[DATA PROVIDED Boundary: Start]

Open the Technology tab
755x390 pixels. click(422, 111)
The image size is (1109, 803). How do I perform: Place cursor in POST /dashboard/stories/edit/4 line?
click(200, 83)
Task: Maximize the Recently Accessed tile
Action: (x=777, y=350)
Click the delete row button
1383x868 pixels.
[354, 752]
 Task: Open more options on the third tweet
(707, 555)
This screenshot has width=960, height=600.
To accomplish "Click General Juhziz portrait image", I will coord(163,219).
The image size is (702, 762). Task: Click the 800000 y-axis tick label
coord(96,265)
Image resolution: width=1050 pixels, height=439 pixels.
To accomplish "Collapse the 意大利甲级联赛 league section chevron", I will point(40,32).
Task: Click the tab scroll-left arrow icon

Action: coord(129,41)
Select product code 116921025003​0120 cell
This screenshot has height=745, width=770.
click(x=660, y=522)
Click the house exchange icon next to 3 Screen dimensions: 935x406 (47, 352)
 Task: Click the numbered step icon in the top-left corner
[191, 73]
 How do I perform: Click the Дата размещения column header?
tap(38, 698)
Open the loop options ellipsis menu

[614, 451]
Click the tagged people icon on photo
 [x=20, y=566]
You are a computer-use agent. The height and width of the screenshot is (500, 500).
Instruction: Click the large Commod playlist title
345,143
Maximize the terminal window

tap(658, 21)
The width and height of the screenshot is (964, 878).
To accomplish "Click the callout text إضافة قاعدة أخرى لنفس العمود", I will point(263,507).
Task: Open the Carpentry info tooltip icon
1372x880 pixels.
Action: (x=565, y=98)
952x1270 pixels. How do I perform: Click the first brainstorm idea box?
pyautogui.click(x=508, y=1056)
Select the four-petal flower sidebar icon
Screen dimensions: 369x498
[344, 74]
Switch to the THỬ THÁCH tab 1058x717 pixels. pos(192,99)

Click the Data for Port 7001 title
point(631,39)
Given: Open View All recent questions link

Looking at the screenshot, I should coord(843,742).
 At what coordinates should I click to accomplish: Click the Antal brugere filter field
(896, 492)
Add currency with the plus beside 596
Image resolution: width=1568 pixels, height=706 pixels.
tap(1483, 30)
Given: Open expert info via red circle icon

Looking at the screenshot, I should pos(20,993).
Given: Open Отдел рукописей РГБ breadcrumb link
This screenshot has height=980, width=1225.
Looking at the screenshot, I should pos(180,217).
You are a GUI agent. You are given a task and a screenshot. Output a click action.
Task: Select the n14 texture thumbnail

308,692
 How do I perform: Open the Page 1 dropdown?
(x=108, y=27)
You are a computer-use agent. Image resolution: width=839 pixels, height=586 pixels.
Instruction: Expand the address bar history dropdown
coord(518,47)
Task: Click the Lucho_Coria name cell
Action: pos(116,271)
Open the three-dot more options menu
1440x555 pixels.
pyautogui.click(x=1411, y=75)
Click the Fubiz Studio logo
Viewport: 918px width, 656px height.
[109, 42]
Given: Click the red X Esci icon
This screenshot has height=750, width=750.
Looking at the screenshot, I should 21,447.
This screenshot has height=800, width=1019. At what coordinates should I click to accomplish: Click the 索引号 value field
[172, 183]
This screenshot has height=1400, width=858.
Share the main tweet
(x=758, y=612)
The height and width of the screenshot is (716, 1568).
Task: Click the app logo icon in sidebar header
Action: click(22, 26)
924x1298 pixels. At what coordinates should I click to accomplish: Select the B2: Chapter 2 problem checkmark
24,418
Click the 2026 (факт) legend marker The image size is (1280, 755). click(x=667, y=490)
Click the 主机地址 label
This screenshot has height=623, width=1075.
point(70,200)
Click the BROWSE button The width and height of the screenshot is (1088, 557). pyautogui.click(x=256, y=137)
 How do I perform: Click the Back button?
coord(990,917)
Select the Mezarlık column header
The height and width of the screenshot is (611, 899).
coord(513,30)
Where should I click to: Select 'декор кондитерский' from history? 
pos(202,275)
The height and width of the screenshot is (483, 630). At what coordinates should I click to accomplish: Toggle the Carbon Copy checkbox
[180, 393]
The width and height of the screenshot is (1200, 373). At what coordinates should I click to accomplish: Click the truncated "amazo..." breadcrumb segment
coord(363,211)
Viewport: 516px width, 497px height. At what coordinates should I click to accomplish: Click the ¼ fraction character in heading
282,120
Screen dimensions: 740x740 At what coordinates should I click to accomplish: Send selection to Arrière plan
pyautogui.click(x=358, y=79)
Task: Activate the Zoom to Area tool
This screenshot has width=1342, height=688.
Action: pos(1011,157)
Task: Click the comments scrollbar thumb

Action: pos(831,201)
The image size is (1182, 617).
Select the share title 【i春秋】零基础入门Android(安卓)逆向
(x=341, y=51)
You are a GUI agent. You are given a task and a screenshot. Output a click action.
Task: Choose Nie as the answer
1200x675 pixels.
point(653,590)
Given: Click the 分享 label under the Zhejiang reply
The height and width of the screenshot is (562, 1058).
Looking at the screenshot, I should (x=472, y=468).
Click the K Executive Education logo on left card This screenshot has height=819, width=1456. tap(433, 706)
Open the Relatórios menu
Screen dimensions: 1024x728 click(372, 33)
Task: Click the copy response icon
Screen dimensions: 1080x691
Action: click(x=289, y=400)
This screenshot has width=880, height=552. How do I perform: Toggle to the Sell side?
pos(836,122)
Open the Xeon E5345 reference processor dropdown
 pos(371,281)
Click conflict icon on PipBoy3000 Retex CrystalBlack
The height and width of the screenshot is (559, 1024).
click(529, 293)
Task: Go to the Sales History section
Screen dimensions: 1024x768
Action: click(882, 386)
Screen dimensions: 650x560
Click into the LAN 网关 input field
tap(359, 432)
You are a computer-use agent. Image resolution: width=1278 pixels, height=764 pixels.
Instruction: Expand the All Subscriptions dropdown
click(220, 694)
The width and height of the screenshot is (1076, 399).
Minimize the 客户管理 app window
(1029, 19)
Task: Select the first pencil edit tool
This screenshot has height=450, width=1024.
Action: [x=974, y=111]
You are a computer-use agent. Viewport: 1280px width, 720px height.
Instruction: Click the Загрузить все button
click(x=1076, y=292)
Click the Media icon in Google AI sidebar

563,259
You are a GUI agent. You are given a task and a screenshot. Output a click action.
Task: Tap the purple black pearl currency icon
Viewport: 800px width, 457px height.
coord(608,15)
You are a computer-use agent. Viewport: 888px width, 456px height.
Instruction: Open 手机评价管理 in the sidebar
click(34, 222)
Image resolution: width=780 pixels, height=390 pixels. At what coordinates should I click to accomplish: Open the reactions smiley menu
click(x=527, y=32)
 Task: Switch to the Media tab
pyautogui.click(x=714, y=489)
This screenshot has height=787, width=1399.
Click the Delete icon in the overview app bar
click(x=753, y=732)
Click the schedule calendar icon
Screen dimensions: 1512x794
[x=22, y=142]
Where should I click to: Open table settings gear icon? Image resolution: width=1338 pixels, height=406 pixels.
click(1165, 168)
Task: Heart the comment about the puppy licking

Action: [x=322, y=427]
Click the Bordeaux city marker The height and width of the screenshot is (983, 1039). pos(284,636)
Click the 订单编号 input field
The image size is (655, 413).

[DATA PROVIDED Boundary: End]

§ HOW TO COMPLETE THIS TASK
Where a line above includes "section", copy that line.

§ EXPECTED ANSWER
To accomplish "Collapse the 意大利甲级联赛 league section chevron", I will point(40,32).
Task: Go to the Sales History section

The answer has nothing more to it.